But Chris, the, the important thing here is we have four formations and we'll, we'll come back to this, but what was going on in the Mississippian? why the carbonate here?
Chris Bolhuis: this is what I love about geology is trying to imagine each page of the book. [00:07:30] What did earth look like? Or what did this part of earth look like at the time that this was going on? And it's difficult to do this sometimes, but we need you to imagine a North America that didn't look anything like what it does now.
Both spatially, but also from a climate perspective. I mean, North America, then it didn't resemble anything like it does now. And the climate was dramatically different. I mean, this was definitely a greenhouse climate. There was a lot more carbon dioxide in the atmosphere.
[00:08:00] And we've talked about this, Jesse, in our podcast several times. And and we've done a short book on the carbon cycle and so on. Carbon dioxide sets. the temperature. It is the thermostat for our planet.
And so things were very different then. And so during this time, it was much warmer. There was a lot of water. The area was covered in shallow seas. And in fact, Jesse, the Mississippian is named after the age of crinoids, which if you look at image number two, this is [00:08:30] picture of a limestone layer with a crinoid fossil embedded in it.
Uh, these
Dr. Jesse Reimink: Chris. Yeah. Really quick, let me interrupt. Crinoids are really, really common in rocks of this age. You can go up to Michigan, they're exposed. Crinoids are really cool fossils, and they're kind of everywhere, and I don't know, I find them fun, even though they're relatively simple.
So, anyway, sorry.
Chris Bolhuis: No, no, no. It's just that these marine organisms, they were marine. Definitely. These dominated the seas. And I think of, we do this a lot in geology was we, we define time [00:09:00] periods by the life that dominated the planet, right? The Cretaceous. that was not named after the age of the dinosaurs.
The Cretaceous was actually named after chalk organisms that, know, were so abundant in every ocean, every corner of the planet. so these deposits were just, so prolific that we'd named an entire time period after them. And we did the same thing in the Mississippi and with the crinoids.
Dr. Jesse Reimink: So, Chris, let me come back to the, the, what we're visualizing here. what kind of a [00:09:30] planet are we visualizing when we're thinking about this? Basically, you take the continent of North America and you raise sea level by several hundred feet. So the continent, the low lying interior parts, Michigan, Kentucky, Indiana, Iowa, they're flooded.
The Canadian Shield, it's flooded by the ocean, and it's a lot warmer, like you said, the ice caps have melted, it's a warmer environment. So, basically, all of the flat lying area in North America was flooded [00:10:00] by this shallow interior sea. You have delta environments, you have, rivers meandering around marshy wetlands.
That's kind of what we're picturing here in the entire inner part of the North American continent.
Chris Bolhuis: that's right, Jesse. So you know what we should do, Jesse is we should at least name the four formations that are at play here. And I want everybody to keep in mind that this is not a scientific textbook on the geology of Mammoth cave. I mean, we're not going to go into the [00:10:30] weeds on the rock formations in any.
way that we could, this is for everybody so that you can just kind of appreciate what you're looking at when you're in and around the mammoth cave area.

Task instructions:
a. In the transcript, what was the Cretaceous actually named after?
b. Reproduce word for word the part of the transcript from "But Chris, the, the" up to and including "the carbonate here?".

Dataset rows:
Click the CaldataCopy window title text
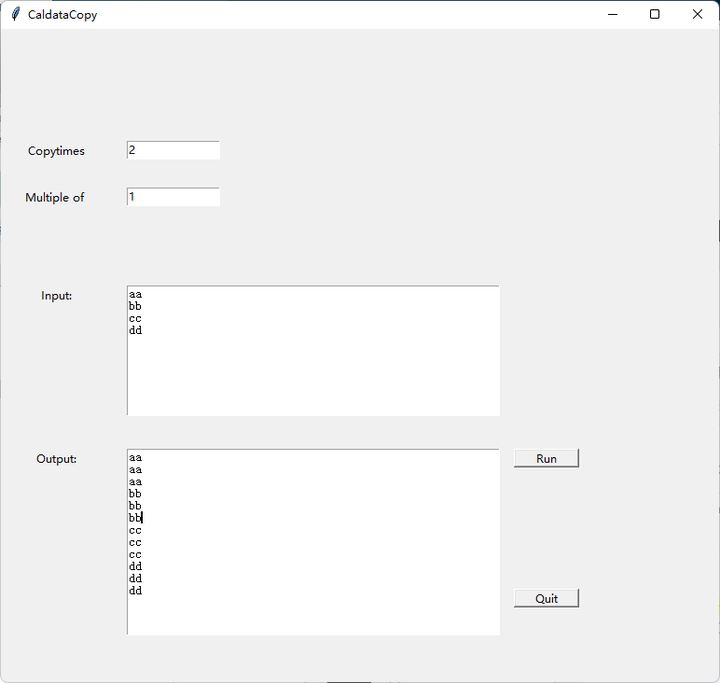pyautogui.click(x=62, y=15)
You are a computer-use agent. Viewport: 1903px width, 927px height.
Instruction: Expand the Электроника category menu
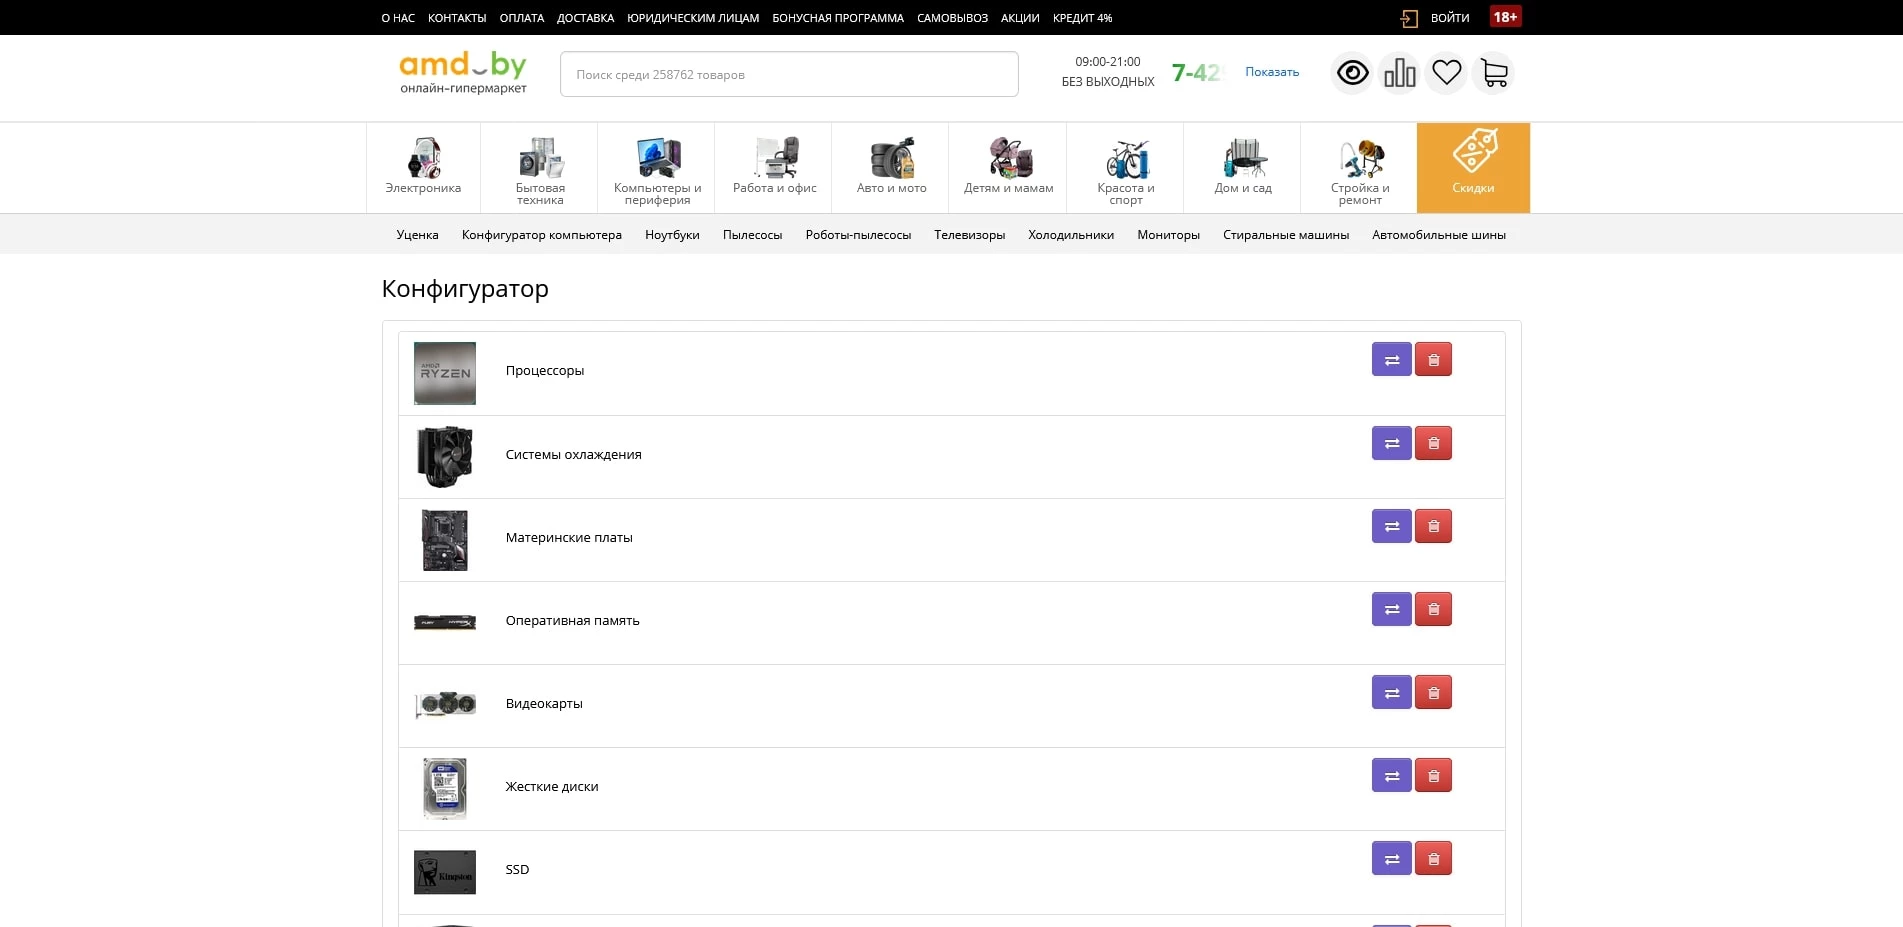[x=423, y=168]
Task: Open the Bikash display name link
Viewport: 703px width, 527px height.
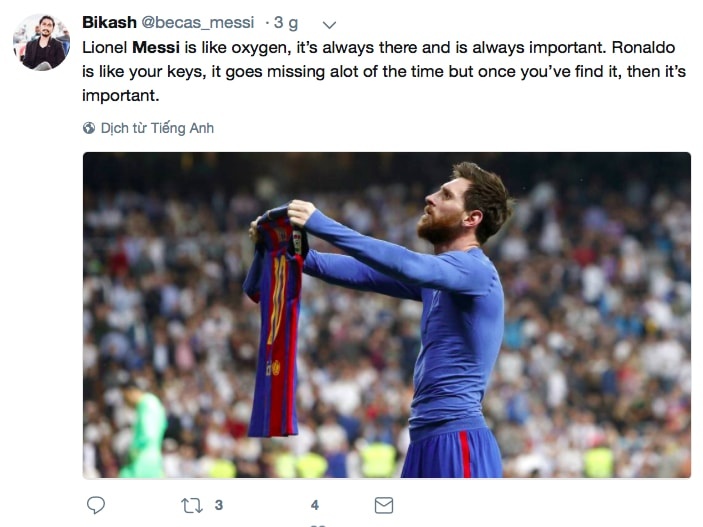Action: (x=109, y=23)
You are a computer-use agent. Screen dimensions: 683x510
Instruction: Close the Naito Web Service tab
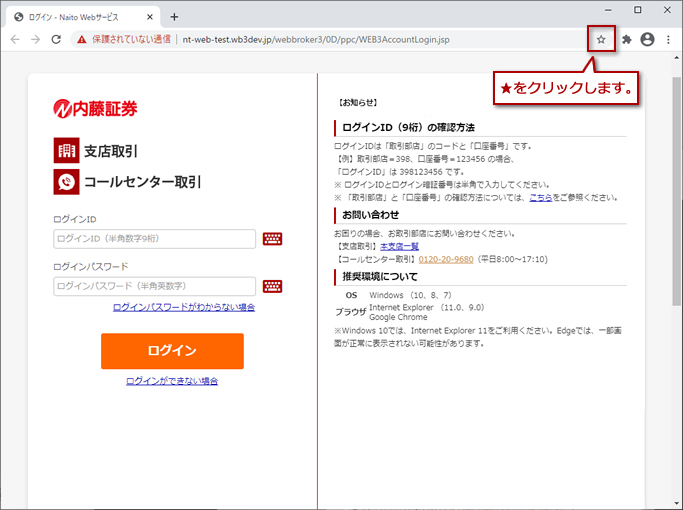tap(149, 17)
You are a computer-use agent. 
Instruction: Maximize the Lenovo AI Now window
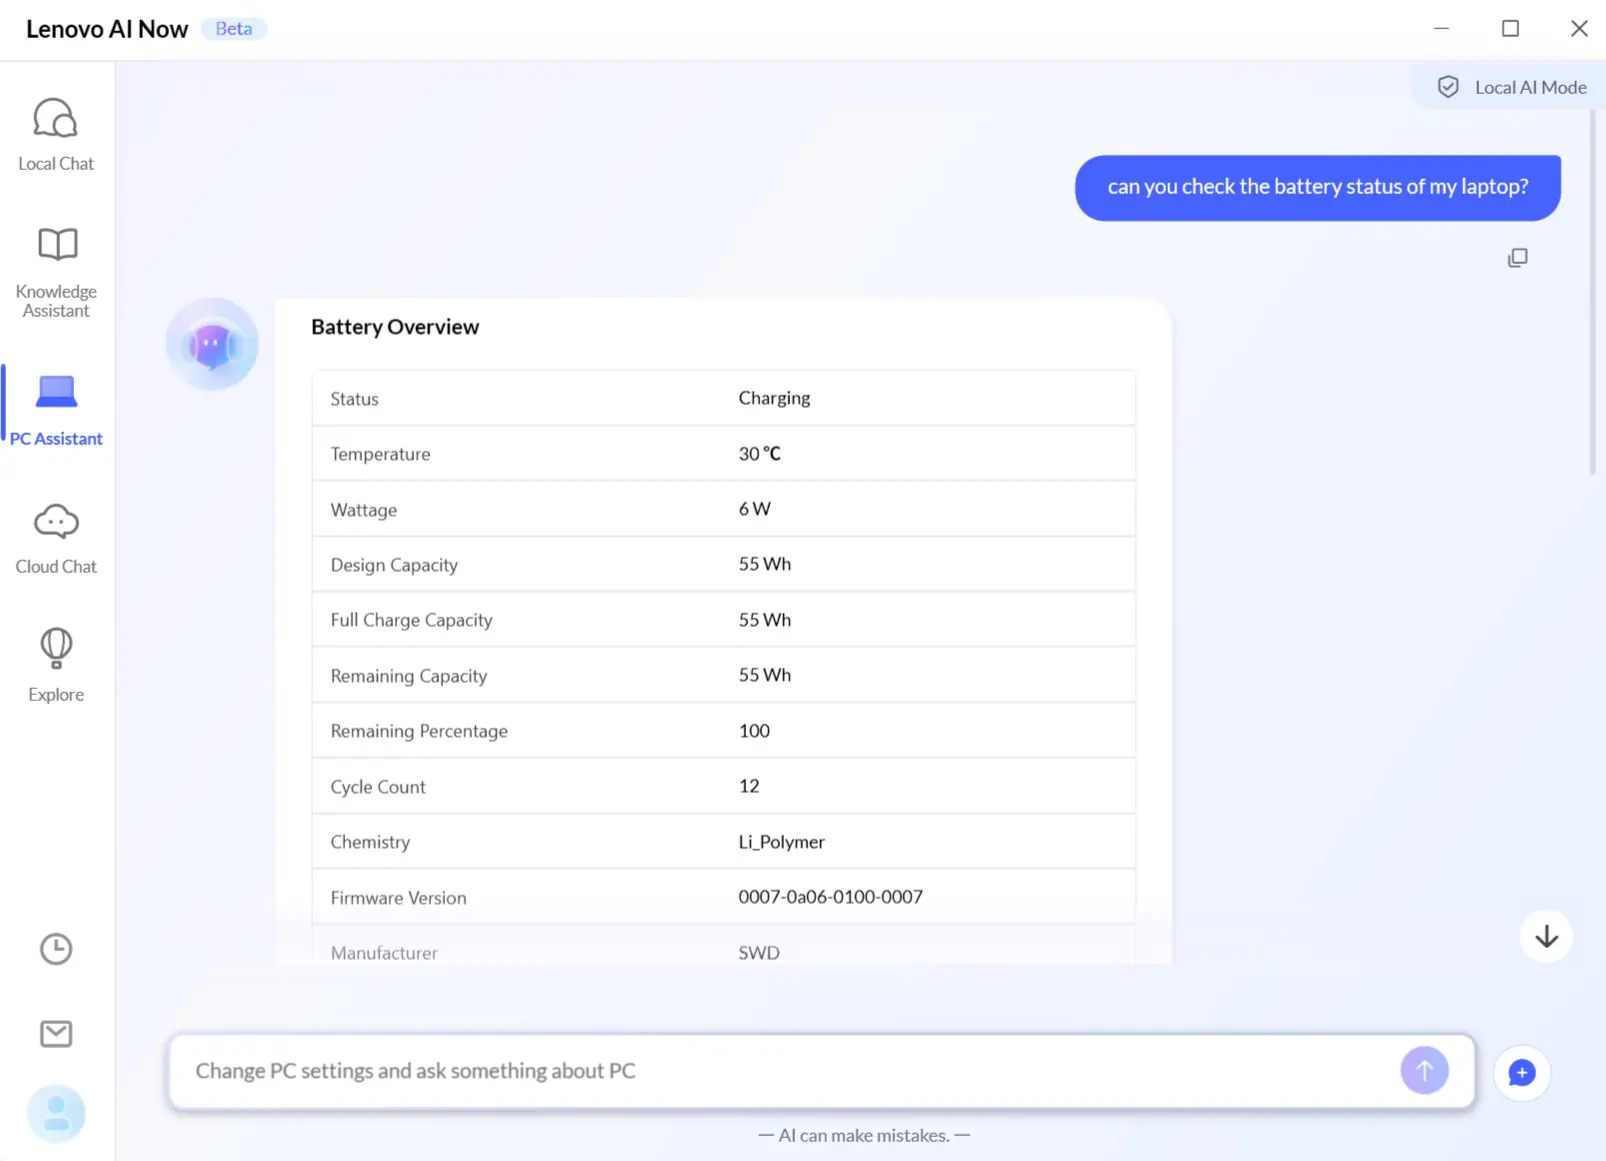[1510, 29]
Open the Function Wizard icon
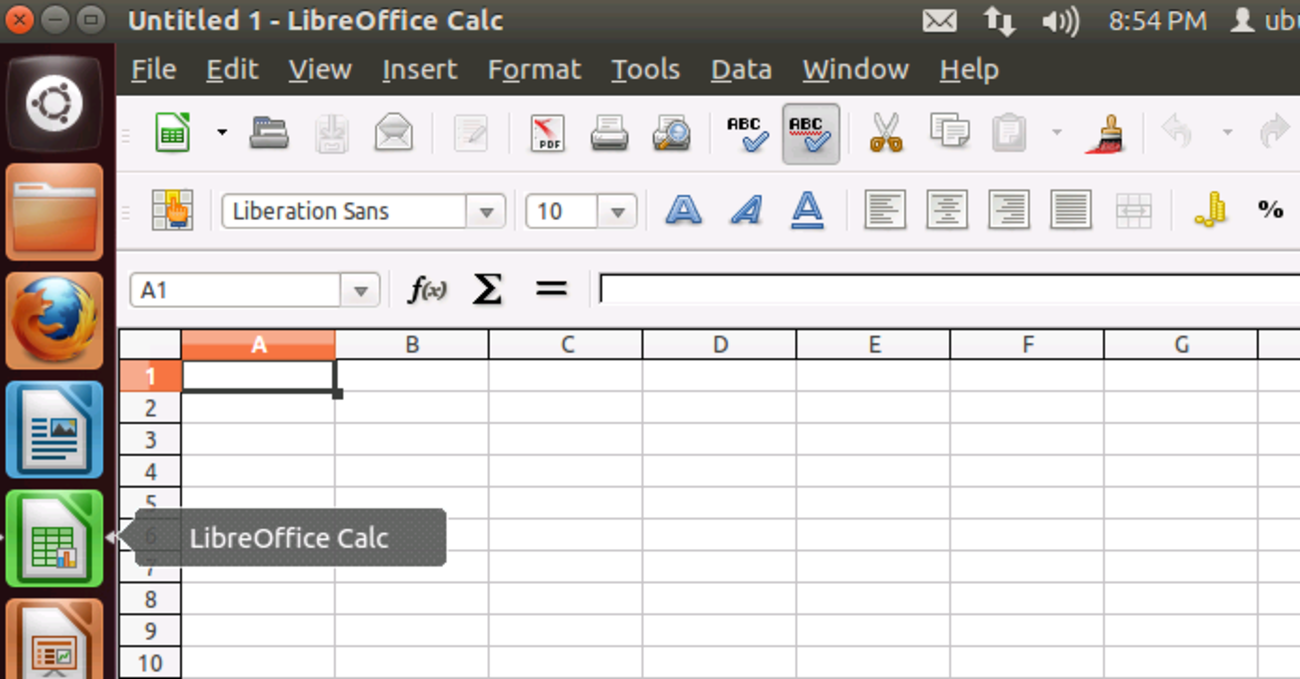Image resolution: width=1300 pixels, height=679 pixels. point(427,290)
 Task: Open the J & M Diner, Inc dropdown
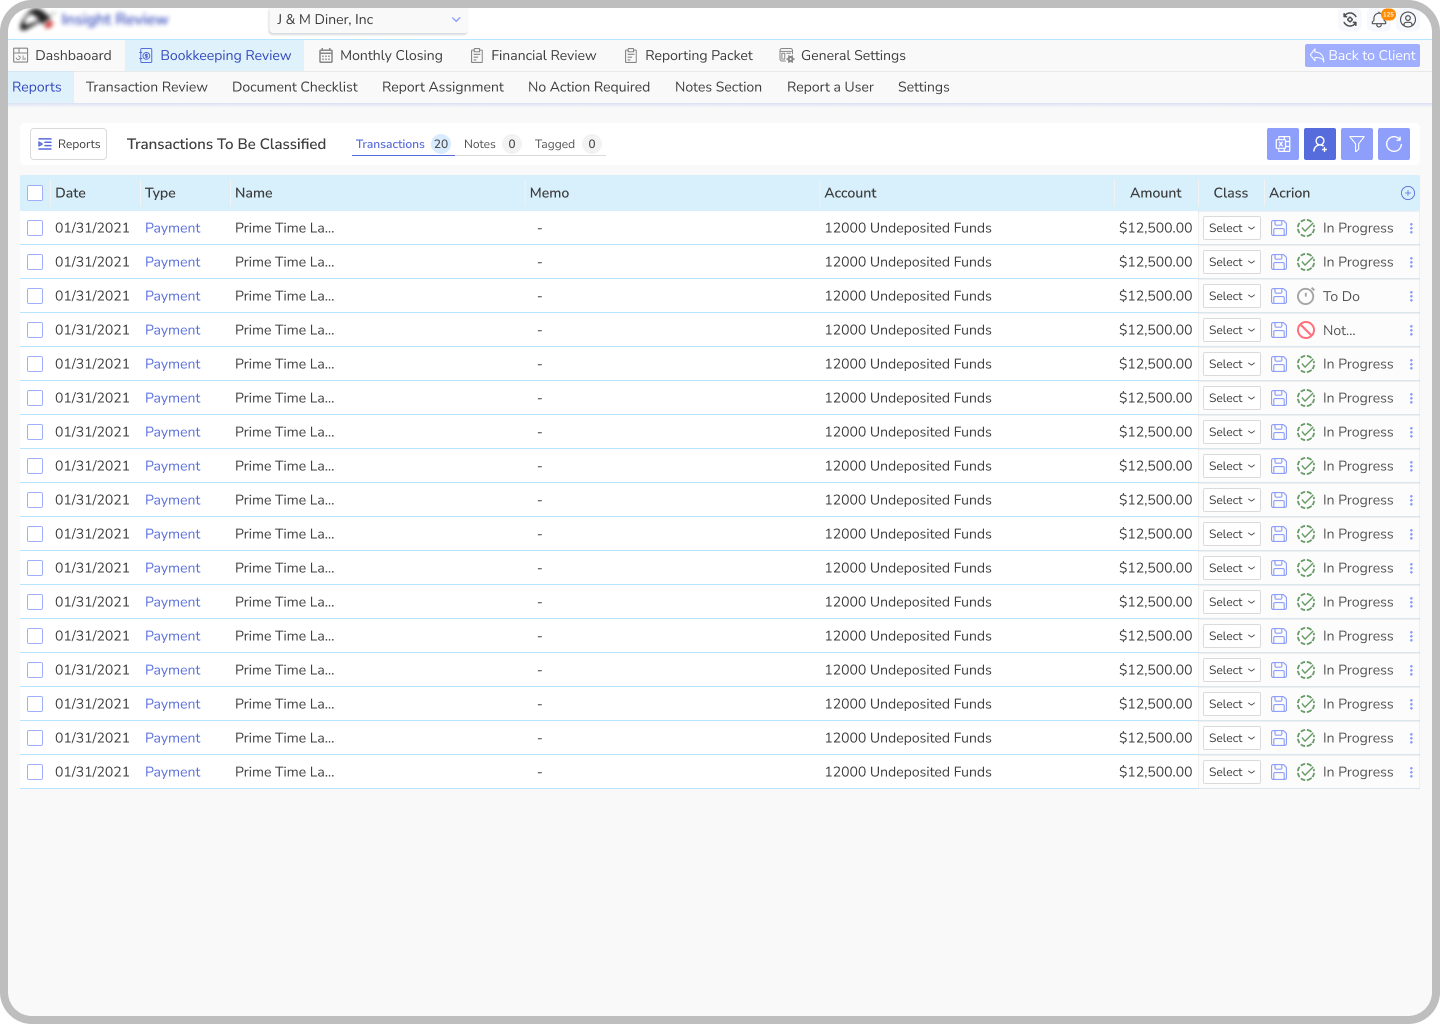tap(368, 20)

Responses for each task:
a. Chalk organisms that were abundant in every ocean on the planet.

b.
But Chris, the, the important thing here is we have four formations and we'll, we'll come back to this, but what was going on in the Mississippian? why the carbonate here?